**GIVEN INFORMATION:**
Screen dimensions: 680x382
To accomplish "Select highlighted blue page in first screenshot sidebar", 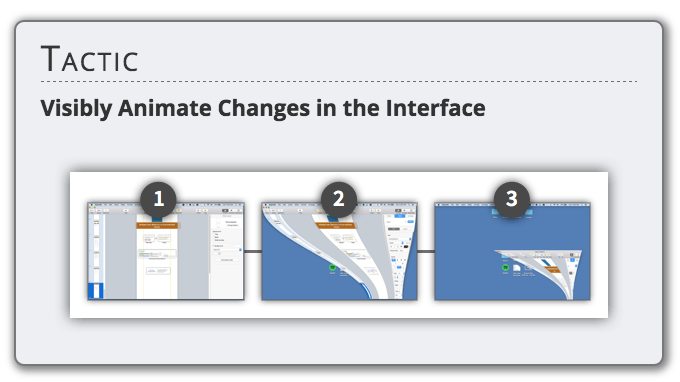I will click(x=96, y=291).
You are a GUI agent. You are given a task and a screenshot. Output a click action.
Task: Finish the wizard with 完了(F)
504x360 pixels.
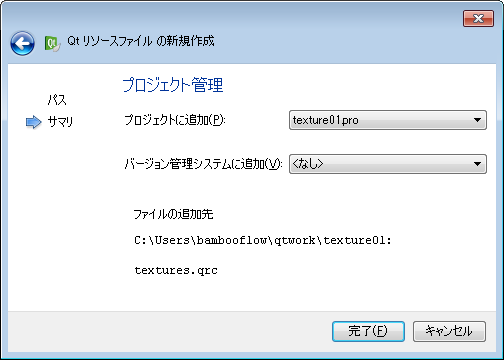(x=368, y=331)
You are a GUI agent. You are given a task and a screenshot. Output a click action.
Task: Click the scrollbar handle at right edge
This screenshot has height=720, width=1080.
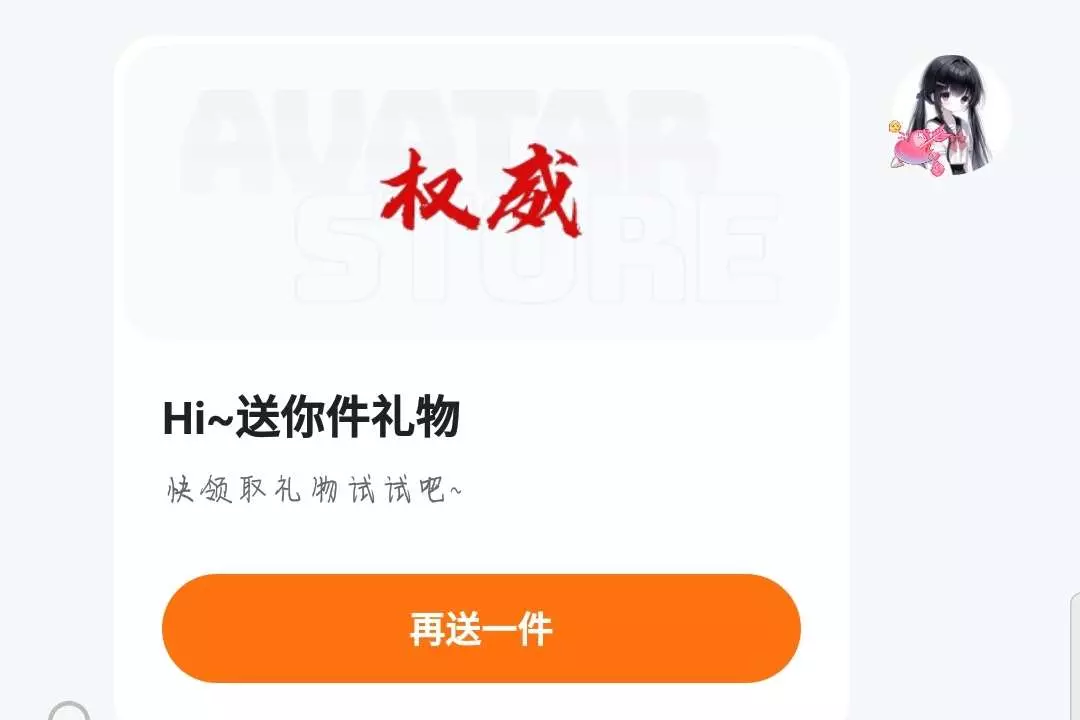[1074, 655]
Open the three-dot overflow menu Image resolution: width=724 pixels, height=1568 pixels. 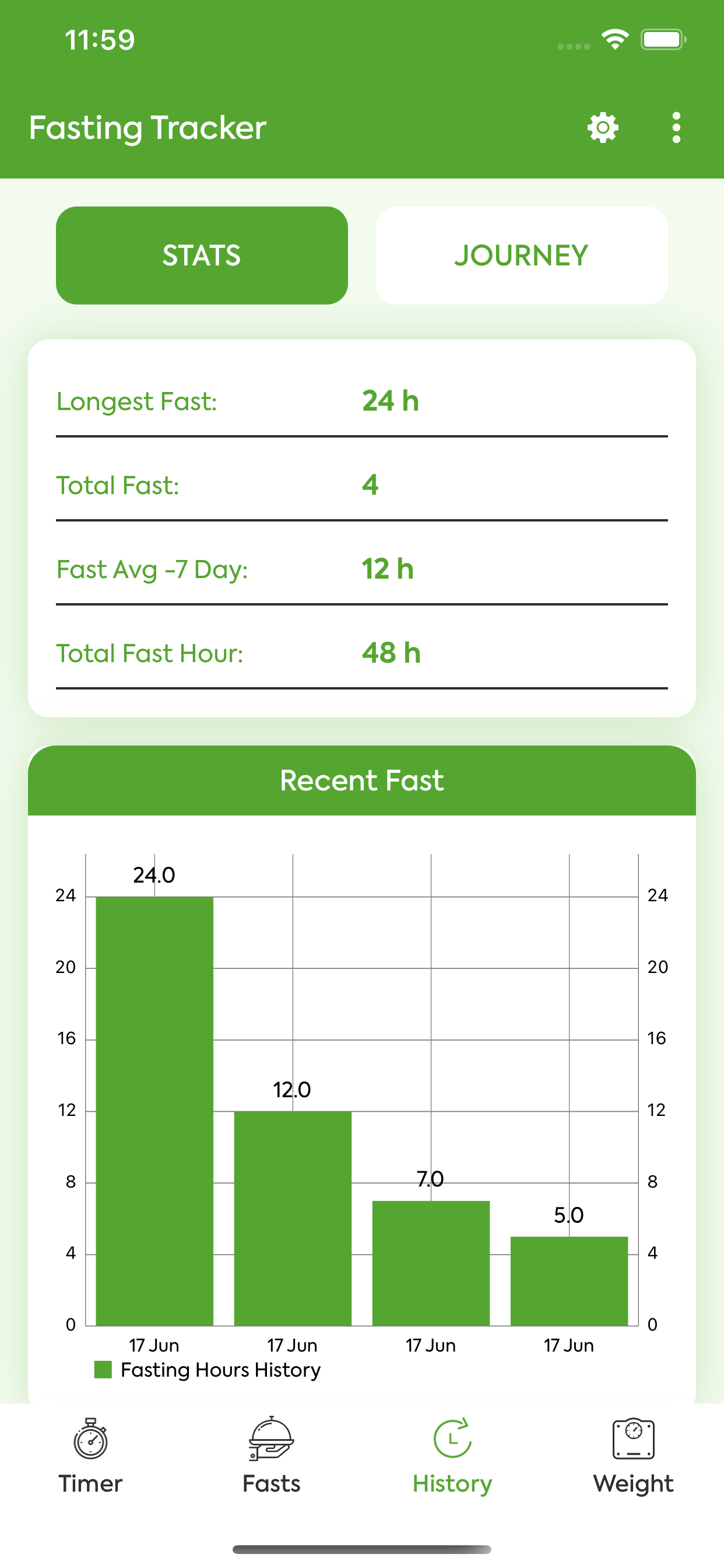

**YOUR INSTRUCTIONS:**
Transcribe exactly the span of lines from the line holding "Task: Click the" through the last line above, both included. Pictures stay out.

**TASK ANSWER:**
Task: Click the scrollbar handle at right edge
This screenshot has height=720, width=1080.
[1074, 655]
Open the three-dot overflow menu Image resolution: width=724 pixels, height=1568 pixels. 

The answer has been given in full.